University Rankings. The dataset (Universities.csv) on American College and University Rankings (available from www.dataminingbook.com) contains information on

Question:

University Rankings. The dataset (Universities.csv) on American College and University Rankings (available from www.dataminingbook.com) contains information on 1302 American colleges and universities offering an undergraduate program. For each university, there are 17 measurements, including continuous measurements (such as tuition and graduation rate) and categorical measurements (such as location by state and whether it is a private or public school).

Note that many records are missing some measurements. Our first goal is to estimate these missing values from “similar” records. This will be done by clustering the complete records and then finding the closest cluster for each of the partial records. The missing values will be imputed from the information in that cluster.

a.

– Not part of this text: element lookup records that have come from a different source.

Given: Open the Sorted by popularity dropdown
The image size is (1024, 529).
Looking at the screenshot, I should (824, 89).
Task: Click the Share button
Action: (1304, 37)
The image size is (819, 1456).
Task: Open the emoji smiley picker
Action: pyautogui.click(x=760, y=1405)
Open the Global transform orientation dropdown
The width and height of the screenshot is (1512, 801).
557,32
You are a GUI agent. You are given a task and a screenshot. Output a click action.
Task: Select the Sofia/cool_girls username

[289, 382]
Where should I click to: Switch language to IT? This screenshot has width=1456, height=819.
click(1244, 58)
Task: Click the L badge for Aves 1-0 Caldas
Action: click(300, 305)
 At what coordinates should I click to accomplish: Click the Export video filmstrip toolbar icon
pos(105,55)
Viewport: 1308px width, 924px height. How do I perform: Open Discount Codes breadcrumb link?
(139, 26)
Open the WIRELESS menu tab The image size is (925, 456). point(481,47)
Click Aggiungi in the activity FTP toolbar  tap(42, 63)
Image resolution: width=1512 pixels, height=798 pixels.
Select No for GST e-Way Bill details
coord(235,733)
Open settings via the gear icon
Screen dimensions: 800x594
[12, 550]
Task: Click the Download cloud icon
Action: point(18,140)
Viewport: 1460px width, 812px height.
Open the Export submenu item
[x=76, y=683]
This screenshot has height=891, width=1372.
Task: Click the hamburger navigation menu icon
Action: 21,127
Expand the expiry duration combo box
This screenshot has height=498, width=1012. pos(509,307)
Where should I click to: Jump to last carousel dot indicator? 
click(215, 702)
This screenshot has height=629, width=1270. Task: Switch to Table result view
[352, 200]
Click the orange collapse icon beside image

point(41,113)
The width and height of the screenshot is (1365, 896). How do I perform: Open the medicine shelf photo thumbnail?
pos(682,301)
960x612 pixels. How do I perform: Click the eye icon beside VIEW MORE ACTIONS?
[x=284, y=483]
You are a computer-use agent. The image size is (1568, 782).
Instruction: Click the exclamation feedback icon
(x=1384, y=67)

Remove all records with missing measurements from the dataset. (Hint: Use the Filter Examples operator. Remember to set College Name as id role.)

b. For all the continuous measurements, run hierarchical clustering using complete linkage and Euclidean distance. Make sure to normalize the measurements. From the dendrogram: How many clusters seem reasonable for describing these data?

c. Compare the summary statistics for each cluster, and describe each cluster in this context (e.g., “Universities with high tuition, low acceptance rate…”). (Hint: To obtain cluster statistics for hierarchical clustering, first use the Flatten Clustering operator to obtain the clustered data as an Example Set. Then, use the De-Normalize and Apply Model operators on the flattened clustered data, and then compute cluster characteristics using the Aggregate operator.)

d. Use the categorical measurements that were not used in the analysis (State and Private/Public) to characterize the different clusters. Is there any relationship between the clusters and the categorical information? (Hint: Use the Join operator (inner) to combine the de-normalized clustered data with the original data containing the State and Private/Public attributes. Then use Turbo Prep or the Pivot operator.)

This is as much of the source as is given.